House Crush

How'd You Like to Sleep Here?

We’re crushing on this dreamy Sorrento camp compound.

gabled cottage by Priestley and Associates Architecture in Sorrento Maine
TEXT BY SARAH STEBBINS
PHOTOGRAPHED BY BRIAN VANDEN BRINK

Sequestered at the far end of a Sorrento camp compound, a gabled cottage was designed not for guests, but for their hosts.

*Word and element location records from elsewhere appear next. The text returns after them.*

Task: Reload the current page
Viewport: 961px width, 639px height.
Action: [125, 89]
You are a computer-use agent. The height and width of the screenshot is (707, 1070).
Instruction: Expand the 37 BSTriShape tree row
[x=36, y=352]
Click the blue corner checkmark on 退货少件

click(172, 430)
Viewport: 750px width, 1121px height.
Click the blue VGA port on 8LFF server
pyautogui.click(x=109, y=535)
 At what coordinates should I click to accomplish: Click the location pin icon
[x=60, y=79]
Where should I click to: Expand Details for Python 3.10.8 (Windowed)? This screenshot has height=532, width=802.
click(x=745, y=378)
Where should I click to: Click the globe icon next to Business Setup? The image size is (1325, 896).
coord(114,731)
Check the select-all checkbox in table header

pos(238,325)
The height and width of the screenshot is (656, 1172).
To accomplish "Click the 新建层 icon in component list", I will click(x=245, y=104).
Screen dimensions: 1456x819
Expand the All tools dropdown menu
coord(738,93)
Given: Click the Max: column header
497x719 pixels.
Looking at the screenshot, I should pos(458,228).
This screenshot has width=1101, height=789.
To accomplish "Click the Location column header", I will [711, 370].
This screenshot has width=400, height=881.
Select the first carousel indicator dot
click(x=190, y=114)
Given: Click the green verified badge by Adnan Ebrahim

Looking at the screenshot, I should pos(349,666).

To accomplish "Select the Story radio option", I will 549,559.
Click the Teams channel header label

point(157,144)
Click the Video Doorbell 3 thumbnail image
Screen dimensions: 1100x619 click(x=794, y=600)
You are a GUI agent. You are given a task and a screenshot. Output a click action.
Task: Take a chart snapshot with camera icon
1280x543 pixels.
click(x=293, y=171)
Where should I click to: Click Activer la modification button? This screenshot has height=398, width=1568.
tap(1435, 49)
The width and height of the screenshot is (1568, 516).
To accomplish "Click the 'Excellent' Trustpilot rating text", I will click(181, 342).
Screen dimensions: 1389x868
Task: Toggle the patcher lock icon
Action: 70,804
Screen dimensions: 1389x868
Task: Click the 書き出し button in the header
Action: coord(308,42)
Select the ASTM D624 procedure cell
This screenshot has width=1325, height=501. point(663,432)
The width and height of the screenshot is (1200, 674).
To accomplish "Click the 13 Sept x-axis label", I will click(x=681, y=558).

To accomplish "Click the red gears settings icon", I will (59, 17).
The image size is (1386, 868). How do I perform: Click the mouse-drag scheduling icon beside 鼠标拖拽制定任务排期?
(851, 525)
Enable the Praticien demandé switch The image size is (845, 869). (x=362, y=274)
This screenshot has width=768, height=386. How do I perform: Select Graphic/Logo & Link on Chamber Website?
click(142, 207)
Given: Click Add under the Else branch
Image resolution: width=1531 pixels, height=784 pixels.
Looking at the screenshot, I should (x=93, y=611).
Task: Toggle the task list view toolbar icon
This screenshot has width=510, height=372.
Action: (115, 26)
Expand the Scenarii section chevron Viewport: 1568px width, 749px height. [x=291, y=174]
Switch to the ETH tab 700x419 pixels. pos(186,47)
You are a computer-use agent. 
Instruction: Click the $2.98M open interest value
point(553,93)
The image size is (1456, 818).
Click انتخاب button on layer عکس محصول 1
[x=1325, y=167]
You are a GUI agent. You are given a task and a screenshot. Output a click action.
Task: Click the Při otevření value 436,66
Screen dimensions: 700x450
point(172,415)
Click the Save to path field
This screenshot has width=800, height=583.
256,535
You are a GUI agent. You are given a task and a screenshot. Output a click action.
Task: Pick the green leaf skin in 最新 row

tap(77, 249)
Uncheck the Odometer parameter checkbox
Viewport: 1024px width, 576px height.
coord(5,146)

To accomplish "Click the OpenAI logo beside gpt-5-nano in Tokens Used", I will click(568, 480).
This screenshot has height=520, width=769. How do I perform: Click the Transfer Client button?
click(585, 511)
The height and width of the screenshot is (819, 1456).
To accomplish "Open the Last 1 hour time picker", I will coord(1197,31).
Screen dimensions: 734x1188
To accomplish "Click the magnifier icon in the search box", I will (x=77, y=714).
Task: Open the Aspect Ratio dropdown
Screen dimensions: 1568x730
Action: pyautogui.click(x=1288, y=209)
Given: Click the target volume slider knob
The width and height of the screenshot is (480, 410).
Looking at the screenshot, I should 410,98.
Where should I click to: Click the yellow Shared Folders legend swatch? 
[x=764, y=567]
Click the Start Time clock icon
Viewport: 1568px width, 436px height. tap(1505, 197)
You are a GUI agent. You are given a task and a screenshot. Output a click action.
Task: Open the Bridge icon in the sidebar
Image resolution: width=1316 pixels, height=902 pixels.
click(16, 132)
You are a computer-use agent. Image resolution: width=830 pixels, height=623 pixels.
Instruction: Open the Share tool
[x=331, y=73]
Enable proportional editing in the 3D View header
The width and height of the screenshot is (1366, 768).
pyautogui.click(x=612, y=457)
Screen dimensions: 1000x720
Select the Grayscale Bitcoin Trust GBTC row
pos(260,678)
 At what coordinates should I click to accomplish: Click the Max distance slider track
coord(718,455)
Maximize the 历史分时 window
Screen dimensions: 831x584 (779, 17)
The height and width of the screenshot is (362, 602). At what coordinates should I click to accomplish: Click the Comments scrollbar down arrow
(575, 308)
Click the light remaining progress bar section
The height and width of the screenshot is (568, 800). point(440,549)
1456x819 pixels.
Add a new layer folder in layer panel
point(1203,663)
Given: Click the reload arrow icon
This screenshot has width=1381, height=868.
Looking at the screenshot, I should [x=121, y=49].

Linked to the main house by a 15-foot-long enclosed entryway, the annex was, in concept, the highlight of a previous architectural effort John Priestley, of Rockport’s Priestley + Associates Architecture, calls “as exciting as the back side of a refrigerator.” The existing pared-down 1960s boxes, clad in gray-stained boards, seemed to spurn their wooded coastal setting, says Priestley, who applied “a more traditional vocabulary” of roof overhangs, pine-green trim, western-red-cedar shingles, and fieldstone foundations to the buildings and a new guesthouse. A new glass-walled-and-ceilinged entryway delivers the owners to their suite, where 12- and 16-foot-wide sliding glass doors usher in the forest and island-speckled bay and a shingled lantern frames the wavering fir branches overhead. “It feels settled in the woods and comfortable, like it belongs,” Priestley says, and, surely, so do its occupants.